[DESCRIPTION OF THE TASK] Copy verbatim the block of lines in the entries below whose first line contains "Уход за изделиями (1038, 1699)" and whose last line contains "(977)644-85-82 (1316, 24)". Leave out all other lines.
━━━ INPUT FOR THIS TASK
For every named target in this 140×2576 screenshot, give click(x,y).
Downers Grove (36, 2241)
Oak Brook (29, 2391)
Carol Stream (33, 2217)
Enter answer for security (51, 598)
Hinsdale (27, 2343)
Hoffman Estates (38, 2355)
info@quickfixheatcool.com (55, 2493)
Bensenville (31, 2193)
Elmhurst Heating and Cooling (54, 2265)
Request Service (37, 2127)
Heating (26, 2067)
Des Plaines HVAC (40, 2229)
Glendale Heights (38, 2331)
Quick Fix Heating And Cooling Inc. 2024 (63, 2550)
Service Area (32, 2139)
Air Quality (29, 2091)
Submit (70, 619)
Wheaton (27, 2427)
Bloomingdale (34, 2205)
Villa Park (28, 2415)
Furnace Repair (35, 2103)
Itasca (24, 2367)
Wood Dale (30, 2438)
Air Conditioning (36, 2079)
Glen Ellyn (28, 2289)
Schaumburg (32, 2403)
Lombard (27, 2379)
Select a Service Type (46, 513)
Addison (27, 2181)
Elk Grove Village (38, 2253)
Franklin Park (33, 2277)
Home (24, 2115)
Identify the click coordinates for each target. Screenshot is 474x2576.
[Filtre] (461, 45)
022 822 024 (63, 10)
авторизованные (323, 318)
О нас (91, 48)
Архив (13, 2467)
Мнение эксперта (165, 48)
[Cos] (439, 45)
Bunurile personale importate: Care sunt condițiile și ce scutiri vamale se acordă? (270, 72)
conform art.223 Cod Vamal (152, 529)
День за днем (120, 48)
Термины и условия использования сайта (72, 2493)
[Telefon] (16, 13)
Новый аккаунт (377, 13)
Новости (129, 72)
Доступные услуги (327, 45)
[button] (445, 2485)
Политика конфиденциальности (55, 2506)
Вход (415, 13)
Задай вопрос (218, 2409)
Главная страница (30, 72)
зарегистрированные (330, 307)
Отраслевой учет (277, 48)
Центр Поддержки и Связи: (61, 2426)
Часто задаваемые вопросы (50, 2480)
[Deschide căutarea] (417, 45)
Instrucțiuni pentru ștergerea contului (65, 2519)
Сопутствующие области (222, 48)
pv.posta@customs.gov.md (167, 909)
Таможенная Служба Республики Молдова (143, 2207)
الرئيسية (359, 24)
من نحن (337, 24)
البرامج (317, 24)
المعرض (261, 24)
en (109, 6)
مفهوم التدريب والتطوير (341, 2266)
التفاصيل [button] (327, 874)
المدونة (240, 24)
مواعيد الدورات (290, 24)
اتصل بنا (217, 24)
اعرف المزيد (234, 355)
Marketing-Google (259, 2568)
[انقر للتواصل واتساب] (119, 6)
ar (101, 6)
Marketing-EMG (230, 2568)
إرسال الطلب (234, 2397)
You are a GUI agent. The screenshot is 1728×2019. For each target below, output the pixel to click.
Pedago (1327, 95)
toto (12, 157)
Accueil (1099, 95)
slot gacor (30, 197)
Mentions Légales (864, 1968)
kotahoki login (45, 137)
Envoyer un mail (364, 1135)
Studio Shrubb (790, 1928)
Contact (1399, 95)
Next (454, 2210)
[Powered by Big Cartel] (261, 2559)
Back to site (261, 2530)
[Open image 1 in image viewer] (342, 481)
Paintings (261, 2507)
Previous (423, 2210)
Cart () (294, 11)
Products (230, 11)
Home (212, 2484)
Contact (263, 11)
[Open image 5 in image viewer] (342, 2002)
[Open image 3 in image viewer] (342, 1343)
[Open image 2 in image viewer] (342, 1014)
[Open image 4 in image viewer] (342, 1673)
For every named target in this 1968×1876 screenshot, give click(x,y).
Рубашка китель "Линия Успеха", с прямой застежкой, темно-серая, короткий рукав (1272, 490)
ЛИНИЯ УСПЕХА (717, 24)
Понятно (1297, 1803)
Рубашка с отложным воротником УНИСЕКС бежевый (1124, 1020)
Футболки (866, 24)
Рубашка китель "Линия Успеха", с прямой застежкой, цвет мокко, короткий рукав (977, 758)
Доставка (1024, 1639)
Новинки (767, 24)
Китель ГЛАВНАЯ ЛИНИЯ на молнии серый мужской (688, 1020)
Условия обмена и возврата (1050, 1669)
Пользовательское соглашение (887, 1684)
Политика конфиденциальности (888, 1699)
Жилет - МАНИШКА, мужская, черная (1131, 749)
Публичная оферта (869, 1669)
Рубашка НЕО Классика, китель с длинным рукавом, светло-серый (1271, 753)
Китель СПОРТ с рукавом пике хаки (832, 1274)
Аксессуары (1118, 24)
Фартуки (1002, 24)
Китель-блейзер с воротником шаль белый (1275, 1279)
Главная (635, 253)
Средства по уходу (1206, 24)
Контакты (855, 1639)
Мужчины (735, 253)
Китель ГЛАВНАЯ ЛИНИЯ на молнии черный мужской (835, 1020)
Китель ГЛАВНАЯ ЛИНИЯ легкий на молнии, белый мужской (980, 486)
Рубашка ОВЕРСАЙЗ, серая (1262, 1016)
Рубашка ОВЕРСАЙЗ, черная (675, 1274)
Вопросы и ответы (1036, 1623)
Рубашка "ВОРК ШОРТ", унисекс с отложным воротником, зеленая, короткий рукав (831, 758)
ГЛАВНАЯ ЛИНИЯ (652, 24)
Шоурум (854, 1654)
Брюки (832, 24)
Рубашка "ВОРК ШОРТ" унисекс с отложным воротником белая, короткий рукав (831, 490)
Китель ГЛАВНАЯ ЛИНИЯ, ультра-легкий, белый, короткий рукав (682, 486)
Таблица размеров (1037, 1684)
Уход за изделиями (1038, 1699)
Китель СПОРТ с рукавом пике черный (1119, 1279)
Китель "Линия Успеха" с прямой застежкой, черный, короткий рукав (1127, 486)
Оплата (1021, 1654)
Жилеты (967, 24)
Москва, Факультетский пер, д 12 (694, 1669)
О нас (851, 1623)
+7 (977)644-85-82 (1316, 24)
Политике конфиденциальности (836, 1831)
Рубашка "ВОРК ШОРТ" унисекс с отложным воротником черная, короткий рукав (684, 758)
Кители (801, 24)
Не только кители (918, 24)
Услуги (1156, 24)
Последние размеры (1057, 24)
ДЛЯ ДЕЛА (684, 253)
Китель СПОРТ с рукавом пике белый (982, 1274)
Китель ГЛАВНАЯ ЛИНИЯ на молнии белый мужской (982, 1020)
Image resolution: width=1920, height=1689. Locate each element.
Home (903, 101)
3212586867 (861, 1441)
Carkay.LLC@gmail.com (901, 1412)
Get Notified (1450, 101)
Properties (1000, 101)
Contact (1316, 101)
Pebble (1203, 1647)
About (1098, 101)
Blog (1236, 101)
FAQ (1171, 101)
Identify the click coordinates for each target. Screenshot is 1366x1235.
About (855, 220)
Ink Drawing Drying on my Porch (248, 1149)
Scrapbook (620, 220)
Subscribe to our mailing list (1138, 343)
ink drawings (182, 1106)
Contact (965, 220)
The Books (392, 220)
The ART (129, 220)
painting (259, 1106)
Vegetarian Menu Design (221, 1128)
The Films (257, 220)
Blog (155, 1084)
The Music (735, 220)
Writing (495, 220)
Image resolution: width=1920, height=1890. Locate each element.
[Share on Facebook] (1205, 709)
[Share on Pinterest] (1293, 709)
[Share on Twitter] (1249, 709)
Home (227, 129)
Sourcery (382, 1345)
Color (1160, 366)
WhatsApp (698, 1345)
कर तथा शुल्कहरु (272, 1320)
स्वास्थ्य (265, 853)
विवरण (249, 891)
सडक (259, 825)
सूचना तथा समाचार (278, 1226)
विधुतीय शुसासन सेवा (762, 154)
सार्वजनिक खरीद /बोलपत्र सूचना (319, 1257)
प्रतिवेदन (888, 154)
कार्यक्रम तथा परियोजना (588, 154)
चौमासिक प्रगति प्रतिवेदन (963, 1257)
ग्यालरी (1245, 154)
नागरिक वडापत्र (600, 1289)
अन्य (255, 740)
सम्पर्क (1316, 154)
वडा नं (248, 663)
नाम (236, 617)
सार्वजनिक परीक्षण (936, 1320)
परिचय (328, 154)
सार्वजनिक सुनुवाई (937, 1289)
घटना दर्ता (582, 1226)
━━━━━━
[OUTPUT]
Уход за изделиями (1038, 1699)
Китель СПОРТ с рукавом пике черный (1119, 1279)
Китель "Линия Успеха" с прямой застежкой, черный, короткий рукав (1127, 486)
Оплата (1021, 1654)
Жилеты (967, 24)
Москва, Факультетский пер, д 12 (694, 1669)
О нас (851, 1623)
+7 (977)644-85-82 (1316, 24)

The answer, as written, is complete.